Oregon Coast Alliance Newsletter
Land Use Policies on the Coast and at the Legislature
Bandon Beach Hotel Appeal Denied by City Council
Revised Bandon Beach Hotel, View from the Southwest. Courtesy City of Bandon
Oregon Coast Alliance and Bob and Carol Fischer appealed the Planning Commission approval of the proposed Bandon Beach Hotel up to  Bandon  City Council. At a highly restricted hearing - at which no public comment or testimony was allowed at all - Council affirmed the approval. There was little discussion. Only one Council member, Claudine Hunthausen, voted against the approval, over concerns  for  the geohazards that have been discussed at hearings, but never resolved. She was right to  be cautious . There are serious  geological hazard  questions that need better investigation and discussion. Likewise, the extent of Bandon's responsibility to protect the adjacent Coquille Point Unit of the National Wildlife Refuge has not been addressed, except in the briefest and most dismissive ways. 

Both of these issues highlight the problems of trying to protect the environment while encouraging development. The existing motel was not planned during the fight in the 1990s to protect Coquille Point. It was the result of a landowner who refused to sell, and decided to quickly build a hotel to prevent the property from  becoming  part of the Refuge. The ploy worked, but has now left Bandon with a commercial establishment that is out of place, directly contiguous with the Refuge next door. Building a newer, bigger hotel on the site is the worst of outcomes for this property, and for the Refuge. However, Bandon City Council sees only the equation of how best to smooth the path for Keiser's proposal, which will certainly be problematic for the Refuge in several subtle, but highly important, ways.

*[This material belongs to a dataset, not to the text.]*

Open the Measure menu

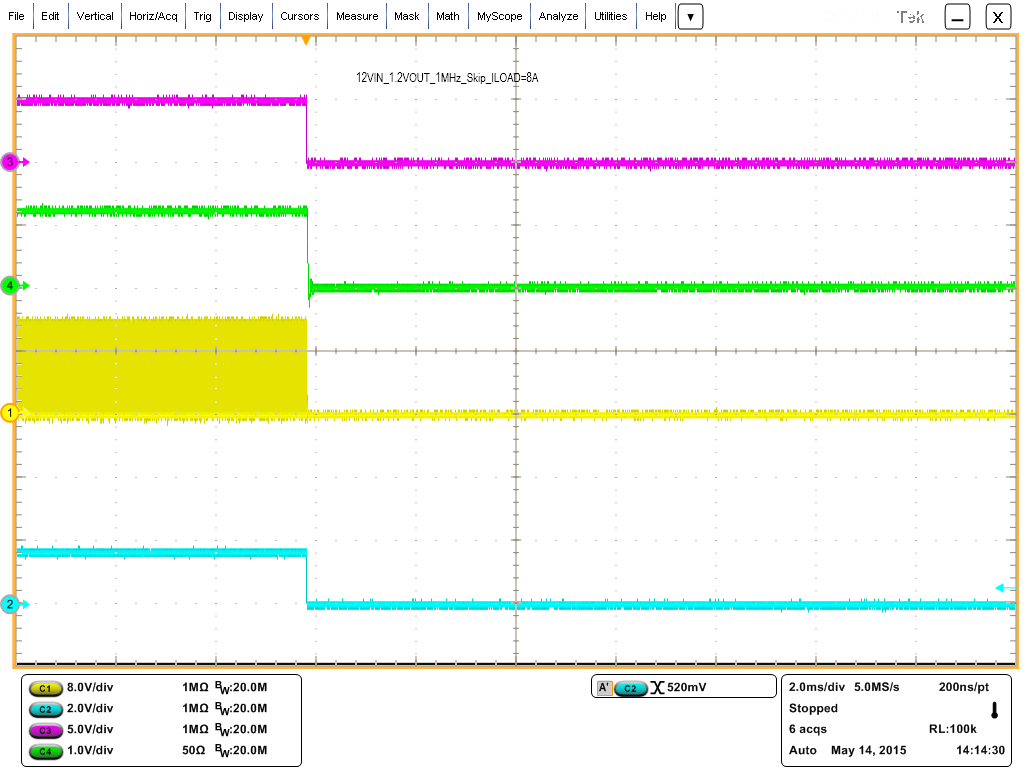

Land Use Round-up at the Legislature
Oregon State Capitol. Courtesy M.O. Stevens
The Legislature has passed the halfway point in the 2019 session, so the initial culling of  bills has  taken place. There is no guarantee that the  remaining bills  will pass, or pass in their current form, but  they  have survived the first major hurdle. There are several land-use related bills that are of major concern  for land use advocates, and that would impact the coast. 

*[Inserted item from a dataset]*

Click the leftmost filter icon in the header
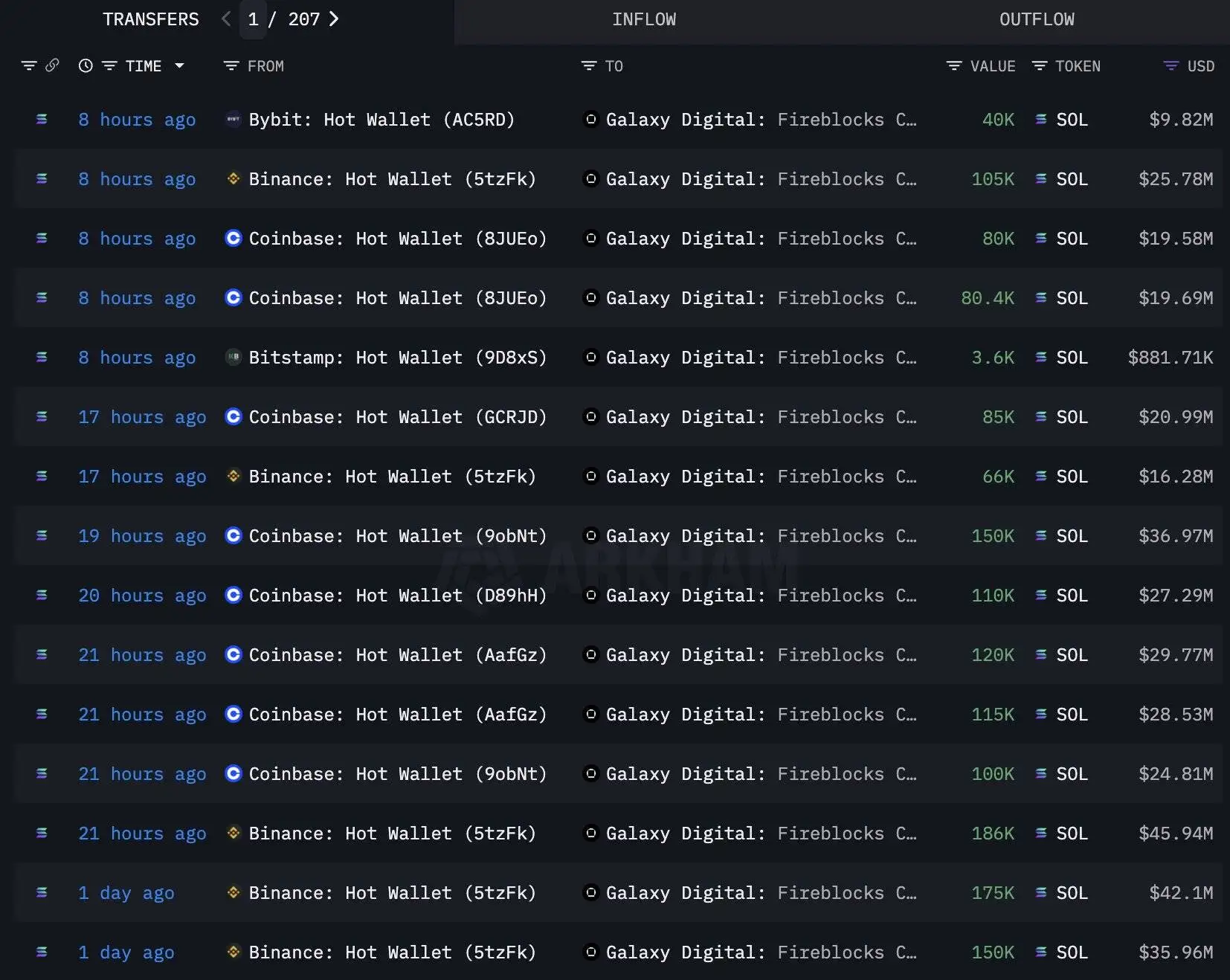 click(x=29, y=66)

Senate Bill 88  would allow counties to authorize construction of Accessory Dwelling Units (ADUs) on lands zoned for rural residential use, but the bill does not address important concerns about  adding  dwellings in wildfire-prone areas and  limiting  vacation rentals. Vacation rentals and their impact on communities and neighborhoods is a very serious, and growing, problem on the coast. 

Senate Bill 961  is a potentially dangerous coastal bill that increases the amount of shoreland that could be lined with riprap. This bill was introduced by Sen. Roblan for Searidge Condos in Lincoln Beach, home to a long-simmering riprap controversy. This bill has not yet had a hearing. Then there is  House Bill 2377 , the perplexing bill that (as amended) would appropriate $452,390 from the General Fund to the Department of Administrative Services to accept bids for the first phase of a sediment study on the lower Rogue River. There is no need for such a study; the dire state of the lower Rogue is well known from previous studies. Interestingly, the original bill as introduced provided for the study to be done by Douglas Timber Operators, of all unlikely  organizations to conduct a science-based study of river ecology.

Finally, there is House Bill 2469, which allows counties to approve a second dwelling on forestland near an existing dwelling, for the owner or relatives. The owner can only get the new  housing for  the purpose of having relatives assist in the harvesting, processing or replanting of forest products or operation of forest lots. The new parcel has to be managed as a working forest, and the county may not allow the new dwelling to be used as a vacation rental dwelling. The problem here  is, of course,  enforcement; such a bill would be essentially impossible to enforce. It also further fragments forestlands.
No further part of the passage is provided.